**Esercizio:**
Riscrivi le righe dell'elenco a partire da quella che contiene "Viewport: 569px width, 425px" fino alla fine dell'elenco, sostituendo "Diagnostics" con "Settings" e lasciando invariato tutto il resto. Non includere le immagini.

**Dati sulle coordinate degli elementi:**

....

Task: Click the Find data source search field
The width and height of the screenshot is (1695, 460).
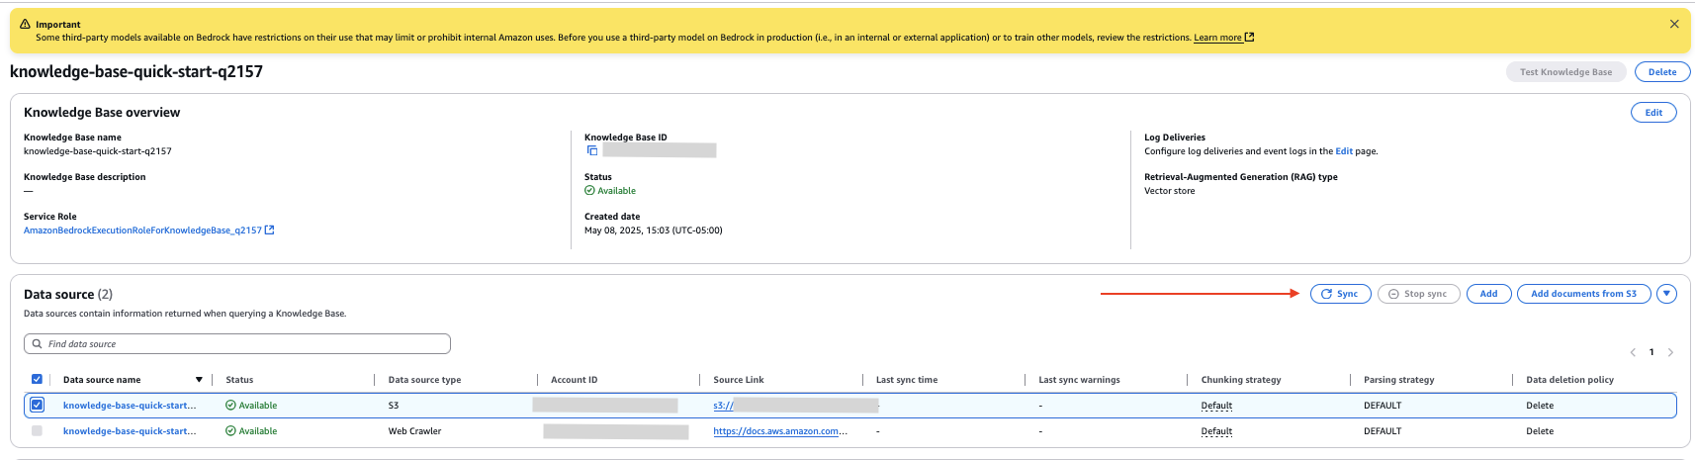Action: point(237,344)
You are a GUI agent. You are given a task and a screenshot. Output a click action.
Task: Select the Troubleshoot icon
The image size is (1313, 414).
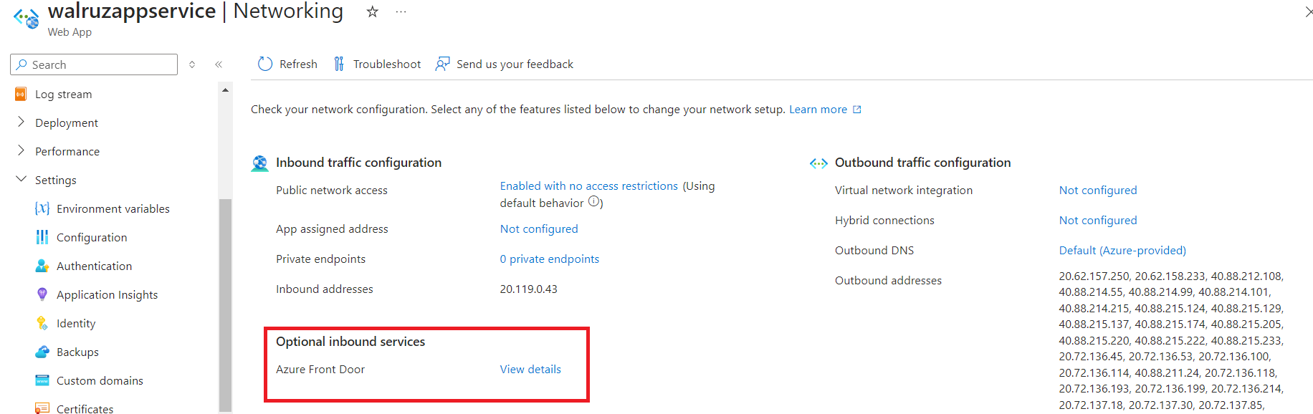coord(338,64)
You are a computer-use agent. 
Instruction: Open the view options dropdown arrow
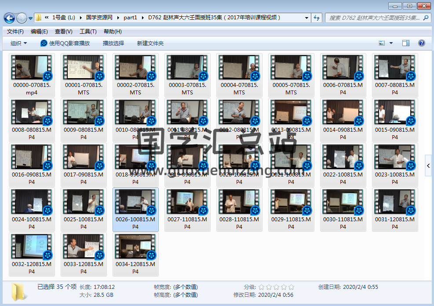point(391,43)
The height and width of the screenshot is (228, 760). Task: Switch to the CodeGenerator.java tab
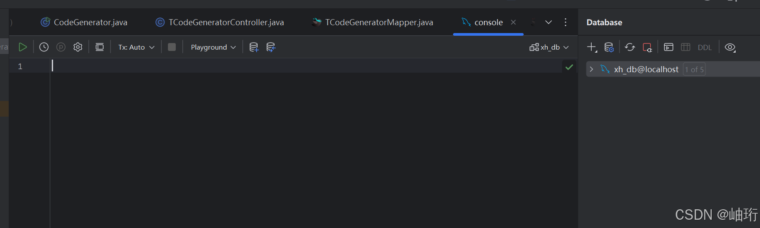pos(90,22)
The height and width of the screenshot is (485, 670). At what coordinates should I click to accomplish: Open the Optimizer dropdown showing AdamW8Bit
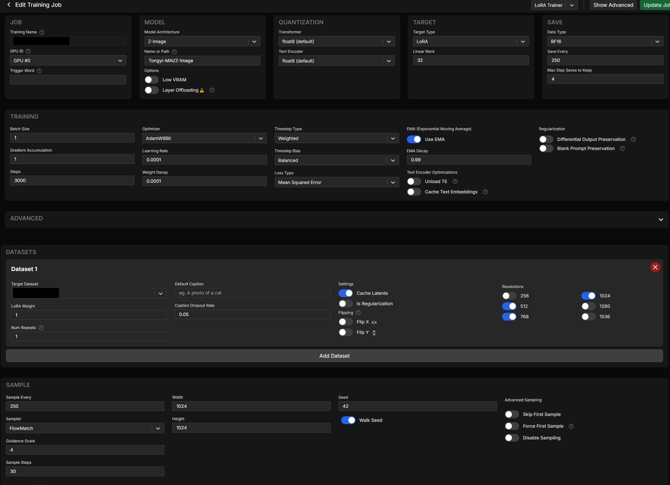tap(204, 138)
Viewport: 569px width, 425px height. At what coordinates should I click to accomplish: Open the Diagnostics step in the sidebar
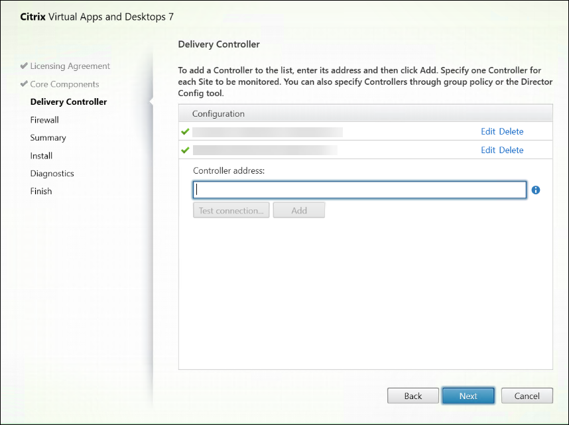point(52,173)

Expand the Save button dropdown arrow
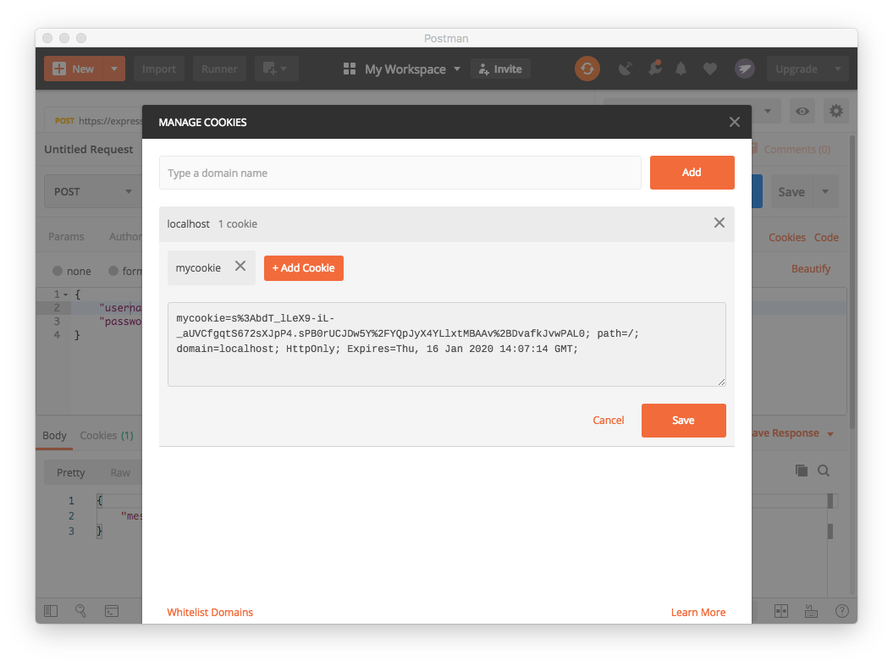click(x=824, y=191)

....

**Risultato:**
Viewport: 569px width, 425px height. At what coordinates should I click to accomplish: Open the Settings step in the sidebar
point(52,173)

Expand the Save button dropdown arrow
click(x=824, y=191)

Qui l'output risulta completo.